# Another Trip to the LFS



## MollyFry (Nov 14, 2006)

hi every1 
i cannot seem to leave the LFS alone. i went in for an air pump and came out with new decorations for Fry tank and guess what? yep! a new molly!

i have attached a link to the pic page since i also have new pics there of my Fry tank and Fries.

enjoy

Tammy

http://s144.photobucket.com/albums/r173/MollyFry/?sc=1&addtype=local


----------



## doggydad38 (Jan 18, 2005)

If this is the picture of your new Molly, then you need to let the LFS know that their sales people know nothing about fish. The picture that appears below your photo link is of a Red Tuxedo Swordtail female.
Tony


----------



## MollyFry (Nov 14, 2006)

doggydad38 said:


> If this is the picture of your new Molly, then you need to let the LFS know that their sales people know nothing about fish.
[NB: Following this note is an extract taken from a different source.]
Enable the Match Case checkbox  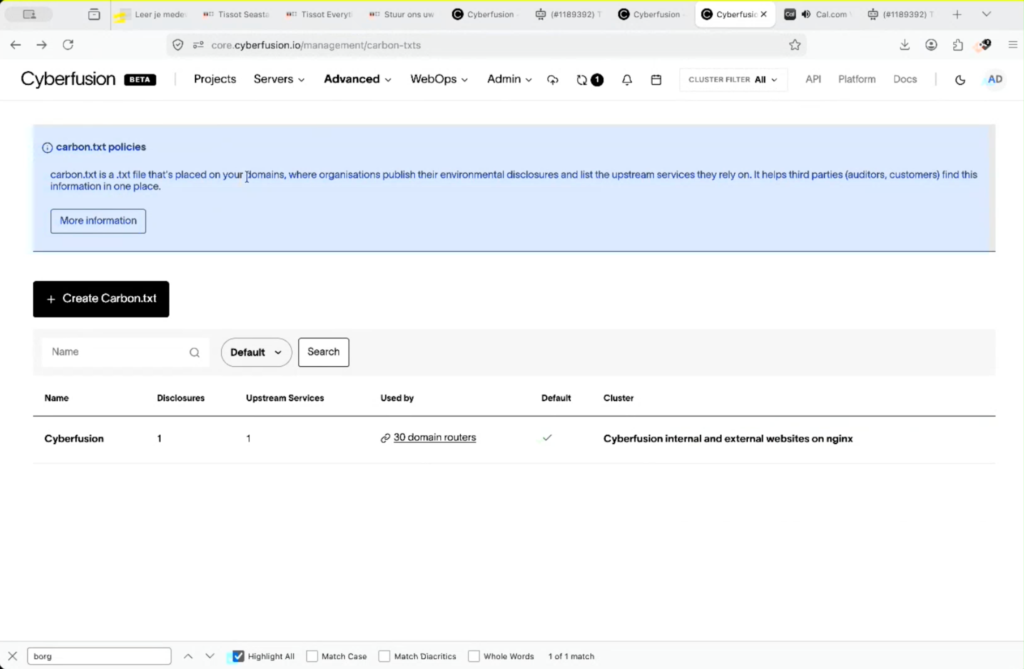[x=312, y=656]
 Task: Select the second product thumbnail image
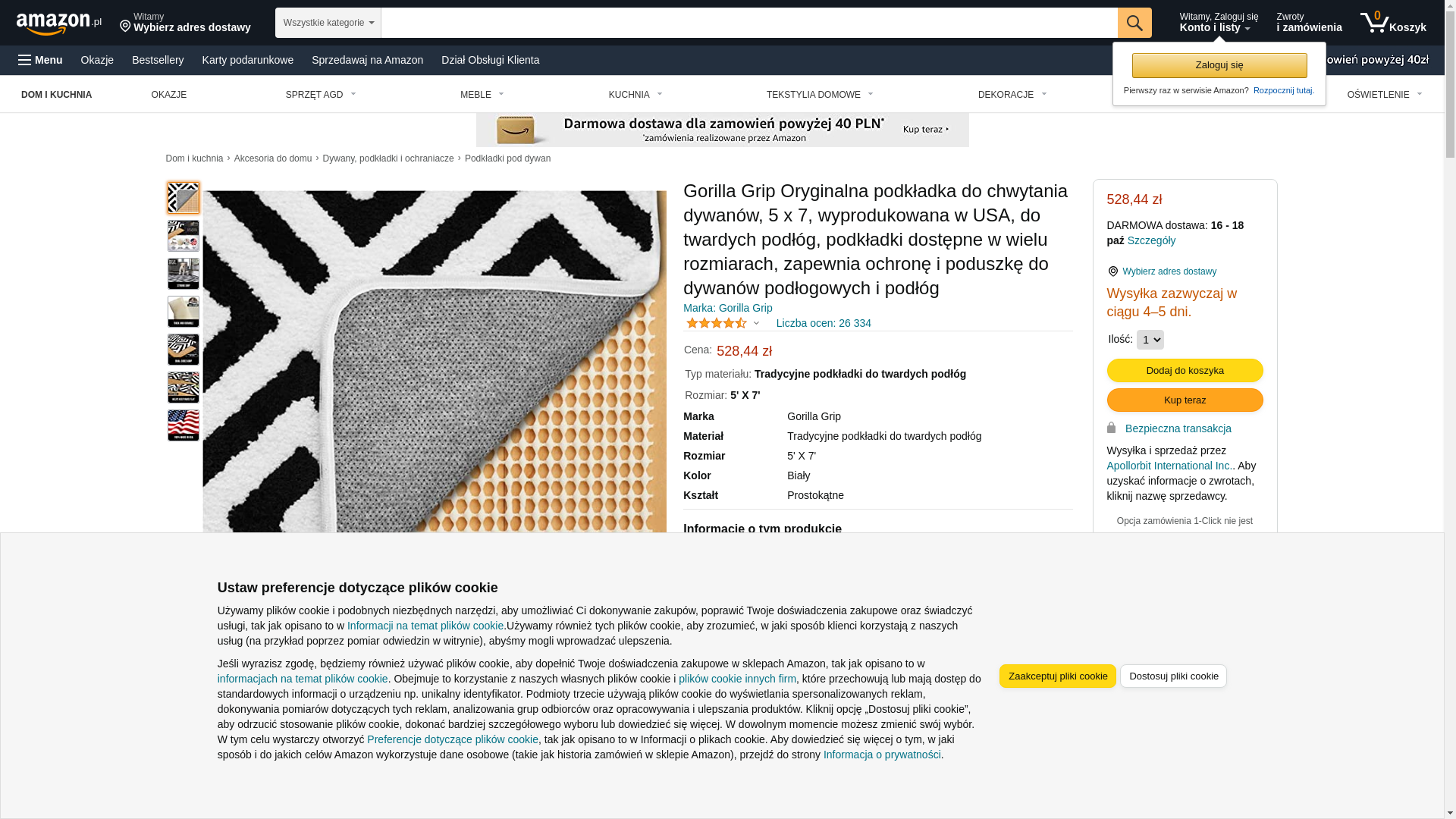point(184,236)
The picture that appears below your photo link is of a Red Tuxedo Swordtail female.
> Tony


lol nope thats my signature pic the link above the pic has all the new pics on it.

Tammy


----------



## leafgirl115 (Mar 26, 2006)

lol i was just about to say that to. Congrats on the new fish im going to get a new one tonight since 2 of my platies have died i would like some more colout in the tank.


----------